## Collected data entries
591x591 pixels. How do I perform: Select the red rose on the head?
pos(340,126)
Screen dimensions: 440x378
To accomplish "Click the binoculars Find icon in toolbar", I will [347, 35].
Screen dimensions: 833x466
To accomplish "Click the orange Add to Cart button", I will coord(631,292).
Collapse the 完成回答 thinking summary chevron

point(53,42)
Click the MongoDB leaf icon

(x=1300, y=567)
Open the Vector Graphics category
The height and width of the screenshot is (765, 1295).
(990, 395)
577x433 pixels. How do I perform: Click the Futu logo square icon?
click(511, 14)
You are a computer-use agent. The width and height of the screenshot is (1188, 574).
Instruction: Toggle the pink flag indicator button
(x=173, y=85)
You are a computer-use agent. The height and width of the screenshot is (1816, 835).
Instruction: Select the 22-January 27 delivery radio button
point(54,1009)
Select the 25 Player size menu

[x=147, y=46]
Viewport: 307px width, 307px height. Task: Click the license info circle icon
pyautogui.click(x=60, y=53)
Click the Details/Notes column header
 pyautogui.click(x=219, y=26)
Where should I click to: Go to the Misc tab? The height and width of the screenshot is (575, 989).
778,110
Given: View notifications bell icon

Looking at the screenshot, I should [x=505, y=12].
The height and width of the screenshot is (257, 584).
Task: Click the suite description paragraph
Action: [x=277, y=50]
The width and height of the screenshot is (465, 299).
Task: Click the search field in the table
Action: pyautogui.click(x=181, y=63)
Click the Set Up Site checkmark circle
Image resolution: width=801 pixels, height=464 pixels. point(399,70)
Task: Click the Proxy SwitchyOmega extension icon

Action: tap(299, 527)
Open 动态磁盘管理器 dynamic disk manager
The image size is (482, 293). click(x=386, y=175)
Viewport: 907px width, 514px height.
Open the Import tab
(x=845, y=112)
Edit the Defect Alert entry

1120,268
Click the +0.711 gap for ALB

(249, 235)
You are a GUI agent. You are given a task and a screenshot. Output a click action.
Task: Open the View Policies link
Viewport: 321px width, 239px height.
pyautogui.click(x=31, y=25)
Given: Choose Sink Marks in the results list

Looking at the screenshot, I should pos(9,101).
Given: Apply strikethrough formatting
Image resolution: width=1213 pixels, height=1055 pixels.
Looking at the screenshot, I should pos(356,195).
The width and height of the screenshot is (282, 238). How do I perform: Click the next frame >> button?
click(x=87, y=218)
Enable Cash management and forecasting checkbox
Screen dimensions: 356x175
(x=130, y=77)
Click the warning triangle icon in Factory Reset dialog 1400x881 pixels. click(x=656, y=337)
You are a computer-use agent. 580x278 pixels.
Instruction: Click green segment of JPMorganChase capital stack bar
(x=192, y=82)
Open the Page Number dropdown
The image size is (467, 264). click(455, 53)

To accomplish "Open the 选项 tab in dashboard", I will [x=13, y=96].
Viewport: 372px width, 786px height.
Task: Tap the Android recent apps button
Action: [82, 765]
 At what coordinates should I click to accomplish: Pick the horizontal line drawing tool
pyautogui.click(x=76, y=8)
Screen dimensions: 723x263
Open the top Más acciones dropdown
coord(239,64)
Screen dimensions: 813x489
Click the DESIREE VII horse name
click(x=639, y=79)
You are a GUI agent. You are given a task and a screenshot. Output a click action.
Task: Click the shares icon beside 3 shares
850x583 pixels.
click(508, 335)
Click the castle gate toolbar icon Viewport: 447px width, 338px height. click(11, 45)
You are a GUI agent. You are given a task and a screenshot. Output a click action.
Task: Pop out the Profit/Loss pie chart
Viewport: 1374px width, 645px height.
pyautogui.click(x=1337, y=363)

## Exercise aim
Among the records above, find each line containing the string "computer" and copy it.

## Answer space
You are a computer-use agent. The width and height of the screenshot is (1188, 574).
You are a computer-use agent. The height and width of the screenshot is (1816, 835).
You are a computer-use agent. 580x278 pixels.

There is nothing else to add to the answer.